I was about to make a cheap joke. I almost wrote “Edinburgh pothole stories” and “Glasgow pothole stories”. Then I remembered that just as people in glass houses shouldn’t throw stones, so you shouldn’t throw stones at glass screens behind which reporters are beavering away, like all hacks, and that very few of us haven’t been parish-pump and frothy and trivial at some point in our careers.

But I repeat: while I can be local, I see no need for TV to be. Local is not what I watch TV for and it never has been. I grew up in the 1960s and was therefore in thrall to the goggle-box, the crystal bucket and those times when it was the idiot-lantern. I watched, transfixed, as cameras were trained on slurry tips (the Aberfan disaster), needles of rock (Dougal Haston etc climbing the Old Man of Hoy) and grey nothingness (the surface of the Moon). Nothing happened for ages but I didn’t budge an inch.

This is a different telly generation: less wide-eyed, more travelled, less time on its hands, more sussed – but more cynical, too. It probably doesn’t need TV to be a window on the world (this one and others 238,900 miles away) as mine did, with a safari-suited Alan Whicker striding across airport runways and into strange lands, moustache bristling at the prospect of exciting new experiences.
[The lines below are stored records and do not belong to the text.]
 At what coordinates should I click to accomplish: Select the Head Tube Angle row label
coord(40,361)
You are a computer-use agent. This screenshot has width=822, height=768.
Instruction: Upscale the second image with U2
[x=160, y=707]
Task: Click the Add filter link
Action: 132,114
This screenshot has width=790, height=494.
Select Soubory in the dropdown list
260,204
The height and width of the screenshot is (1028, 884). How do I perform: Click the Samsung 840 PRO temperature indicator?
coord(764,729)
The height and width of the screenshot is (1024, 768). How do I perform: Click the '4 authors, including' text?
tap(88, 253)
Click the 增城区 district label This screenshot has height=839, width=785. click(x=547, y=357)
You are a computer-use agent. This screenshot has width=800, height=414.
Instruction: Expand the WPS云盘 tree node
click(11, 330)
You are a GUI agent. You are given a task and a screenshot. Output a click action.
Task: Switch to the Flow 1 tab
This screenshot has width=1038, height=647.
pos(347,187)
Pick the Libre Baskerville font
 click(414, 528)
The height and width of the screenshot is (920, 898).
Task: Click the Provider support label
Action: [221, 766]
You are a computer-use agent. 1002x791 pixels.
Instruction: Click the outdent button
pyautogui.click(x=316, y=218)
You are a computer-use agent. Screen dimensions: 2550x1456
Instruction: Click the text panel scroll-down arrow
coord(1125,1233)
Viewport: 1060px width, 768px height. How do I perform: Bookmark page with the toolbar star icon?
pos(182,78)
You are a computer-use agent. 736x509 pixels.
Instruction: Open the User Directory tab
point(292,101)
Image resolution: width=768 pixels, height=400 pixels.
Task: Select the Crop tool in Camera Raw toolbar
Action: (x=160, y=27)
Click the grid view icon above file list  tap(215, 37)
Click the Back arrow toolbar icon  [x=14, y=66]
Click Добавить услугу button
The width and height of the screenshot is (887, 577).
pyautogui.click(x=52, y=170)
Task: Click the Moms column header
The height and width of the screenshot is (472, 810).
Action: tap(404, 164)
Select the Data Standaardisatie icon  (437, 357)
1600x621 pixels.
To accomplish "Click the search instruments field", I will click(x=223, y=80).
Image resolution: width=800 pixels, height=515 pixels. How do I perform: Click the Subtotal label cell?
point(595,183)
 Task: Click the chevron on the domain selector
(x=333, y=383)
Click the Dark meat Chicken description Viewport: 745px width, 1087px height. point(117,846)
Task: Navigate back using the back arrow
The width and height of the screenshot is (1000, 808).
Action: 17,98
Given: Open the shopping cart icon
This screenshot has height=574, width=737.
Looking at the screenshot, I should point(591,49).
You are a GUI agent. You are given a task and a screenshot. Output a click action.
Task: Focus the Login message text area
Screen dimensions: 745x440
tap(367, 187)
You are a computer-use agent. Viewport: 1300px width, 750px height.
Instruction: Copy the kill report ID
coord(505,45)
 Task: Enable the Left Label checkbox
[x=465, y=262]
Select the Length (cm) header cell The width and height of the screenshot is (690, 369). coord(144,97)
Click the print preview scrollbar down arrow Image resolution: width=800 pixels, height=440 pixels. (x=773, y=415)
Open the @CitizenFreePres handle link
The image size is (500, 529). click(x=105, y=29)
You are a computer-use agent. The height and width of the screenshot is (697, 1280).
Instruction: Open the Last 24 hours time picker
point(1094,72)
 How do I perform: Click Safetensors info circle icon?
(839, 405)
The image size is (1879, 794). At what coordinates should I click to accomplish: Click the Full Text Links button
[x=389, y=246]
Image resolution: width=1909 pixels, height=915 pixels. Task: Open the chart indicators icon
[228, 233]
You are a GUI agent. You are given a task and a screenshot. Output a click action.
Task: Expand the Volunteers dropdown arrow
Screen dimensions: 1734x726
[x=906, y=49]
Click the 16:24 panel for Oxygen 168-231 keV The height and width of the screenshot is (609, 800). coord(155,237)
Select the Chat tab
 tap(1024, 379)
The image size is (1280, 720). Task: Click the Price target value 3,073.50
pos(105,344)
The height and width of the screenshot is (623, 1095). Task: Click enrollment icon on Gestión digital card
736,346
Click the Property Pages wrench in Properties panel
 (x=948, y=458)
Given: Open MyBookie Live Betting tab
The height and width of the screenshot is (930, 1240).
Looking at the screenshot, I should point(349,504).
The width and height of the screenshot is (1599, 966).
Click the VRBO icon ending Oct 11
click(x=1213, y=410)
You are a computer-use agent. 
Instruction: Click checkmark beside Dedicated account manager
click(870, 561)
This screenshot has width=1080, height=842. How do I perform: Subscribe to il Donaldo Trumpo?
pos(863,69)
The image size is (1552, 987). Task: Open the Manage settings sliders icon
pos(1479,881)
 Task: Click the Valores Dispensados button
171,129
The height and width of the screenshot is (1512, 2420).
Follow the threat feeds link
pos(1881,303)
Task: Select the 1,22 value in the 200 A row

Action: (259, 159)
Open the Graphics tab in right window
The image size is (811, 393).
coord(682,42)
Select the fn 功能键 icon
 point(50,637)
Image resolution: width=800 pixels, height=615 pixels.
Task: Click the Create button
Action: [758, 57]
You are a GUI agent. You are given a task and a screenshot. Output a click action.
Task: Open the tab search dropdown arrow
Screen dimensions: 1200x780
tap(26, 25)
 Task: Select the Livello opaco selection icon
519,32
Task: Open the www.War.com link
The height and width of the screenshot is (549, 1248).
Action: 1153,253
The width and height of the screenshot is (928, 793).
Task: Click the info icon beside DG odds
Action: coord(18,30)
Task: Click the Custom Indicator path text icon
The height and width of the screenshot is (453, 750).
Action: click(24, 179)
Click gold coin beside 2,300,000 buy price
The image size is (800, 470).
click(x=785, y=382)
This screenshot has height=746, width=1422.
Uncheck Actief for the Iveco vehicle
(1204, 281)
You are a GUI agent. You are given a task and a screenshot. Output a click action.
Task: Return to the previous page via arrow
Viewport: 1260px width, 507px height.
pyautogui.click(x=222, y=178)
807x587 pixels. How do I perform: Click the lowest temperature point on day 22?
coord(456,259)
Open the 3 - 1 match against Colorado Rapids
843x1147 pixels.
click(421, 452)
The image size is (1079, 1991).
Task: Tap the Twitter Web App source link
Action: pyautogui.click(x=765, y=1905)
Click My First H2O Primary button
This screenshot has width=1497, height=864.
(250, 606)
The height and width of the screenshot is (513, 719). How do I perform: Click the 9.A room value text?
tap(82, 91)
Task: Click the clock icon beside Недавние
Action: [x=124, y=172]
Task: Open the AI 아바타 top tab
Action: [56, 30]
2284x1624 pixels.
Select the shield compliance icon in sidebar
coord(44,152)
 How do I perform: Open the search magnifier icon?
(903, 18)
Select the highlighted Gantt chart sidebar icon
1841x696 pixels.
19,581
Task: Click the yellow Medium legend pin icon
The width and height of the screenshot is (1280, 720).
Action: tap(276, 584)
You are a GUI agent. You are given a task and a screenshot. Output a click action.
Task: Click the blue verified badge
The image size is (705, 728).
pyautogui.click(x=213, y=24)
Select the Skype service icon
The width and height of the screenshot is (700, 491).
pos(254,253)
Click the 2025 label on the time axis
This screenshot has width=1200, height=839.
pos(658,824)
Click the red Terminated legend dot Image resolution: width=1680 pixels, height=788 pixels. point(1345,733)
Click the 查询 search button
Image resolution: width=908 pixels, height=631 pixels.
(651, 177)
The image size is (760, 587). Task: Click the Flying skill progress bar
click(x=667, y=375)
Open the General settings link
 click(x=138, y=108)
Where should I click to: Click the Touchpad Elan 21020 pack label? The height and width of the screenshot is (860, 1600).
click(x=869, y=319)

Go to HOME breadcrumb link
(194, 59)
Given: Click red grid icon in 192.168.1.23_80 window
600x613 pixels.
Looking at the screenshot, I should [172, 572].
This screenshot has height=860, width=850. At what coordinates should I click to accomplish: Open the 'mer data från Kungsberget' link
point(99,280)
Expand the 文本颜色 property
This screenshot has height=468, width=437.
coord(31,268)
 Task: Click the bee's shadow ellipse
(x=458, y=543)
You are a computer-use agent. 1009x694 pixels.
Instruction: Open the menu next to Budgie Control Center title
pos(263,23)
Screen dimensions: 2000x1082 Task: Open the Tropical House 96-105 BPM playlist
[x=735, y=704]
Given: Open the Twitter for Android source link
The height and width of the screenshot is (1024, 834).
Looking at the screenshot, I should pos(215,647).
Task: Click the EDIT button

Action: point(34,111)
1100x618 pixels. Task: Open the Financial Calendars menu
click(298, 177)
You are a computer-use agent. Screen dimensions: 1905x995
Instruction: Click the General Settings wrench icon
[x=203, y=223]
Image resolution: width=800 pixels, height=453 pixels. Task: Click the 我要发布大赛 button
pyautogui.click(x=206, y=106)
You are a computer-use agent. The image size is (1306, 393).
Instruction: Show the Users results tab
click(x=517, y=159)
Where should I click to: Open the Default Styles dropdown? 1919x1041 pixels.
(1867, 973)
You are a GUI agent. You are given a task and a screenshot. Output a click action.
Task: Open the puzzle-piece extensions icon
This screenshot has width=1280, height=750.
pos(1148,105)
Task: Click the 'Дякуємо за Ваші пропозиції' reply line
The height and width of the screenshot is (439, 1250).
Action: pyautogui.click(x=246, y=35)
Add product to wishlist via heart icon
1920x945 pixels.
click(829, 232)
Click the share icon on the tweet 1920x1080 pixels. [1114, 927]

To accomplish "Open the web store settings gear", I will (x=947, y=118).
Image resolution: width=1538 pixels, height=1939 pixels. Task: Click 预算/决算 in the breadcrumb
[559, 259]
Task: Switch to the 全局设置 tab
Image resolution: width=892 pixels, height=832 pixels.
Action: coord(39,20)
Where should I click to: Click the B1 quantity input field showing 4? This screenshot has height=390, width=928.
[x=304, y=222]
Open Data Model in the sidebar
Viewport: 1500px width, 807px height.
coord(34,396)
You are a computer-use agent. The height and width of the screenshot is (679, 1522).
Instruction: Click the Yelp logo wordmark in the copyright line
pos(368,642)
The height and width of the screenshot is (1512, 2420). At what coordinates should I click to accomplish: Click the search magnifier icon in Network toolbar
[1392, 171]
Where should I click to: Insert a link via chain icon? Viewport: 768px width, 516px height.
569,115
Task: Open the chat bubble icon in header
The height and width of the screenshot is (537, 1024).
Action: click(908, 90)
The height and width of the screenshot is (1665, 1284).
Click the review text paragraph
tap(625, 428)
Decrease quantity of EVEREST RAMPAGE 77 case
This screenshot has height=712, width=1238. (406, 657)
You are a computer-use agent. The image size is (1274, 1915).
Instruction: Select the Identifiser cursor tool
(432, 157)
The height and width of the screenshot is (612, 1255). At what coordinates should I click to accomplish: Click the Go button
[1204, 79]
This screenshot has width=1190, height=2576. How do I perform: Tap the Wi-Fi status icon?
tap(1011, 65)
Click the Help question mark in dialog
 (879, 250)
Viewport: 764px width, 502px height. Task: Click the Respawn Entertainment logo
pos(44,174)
But this generation clearly doesn’t need STV2 either. It doesn’t need to see the re-runs of Taggart it never watched first time round and it certainly doesn’t want High Road dug out from under the Cowcaddens compost-heap, a wobbly-walled soap opera rebranded as “classic drama” on the basis of all the time that’s passed, and in the hope no one would notice.

This generation, if it’s interested in Scottish culture and the face the country presents, but even if it isn’t and just wanted to watch something vaguely contemporary, might wonder why STV2 wasn’t able to tell any new stories from Scotland.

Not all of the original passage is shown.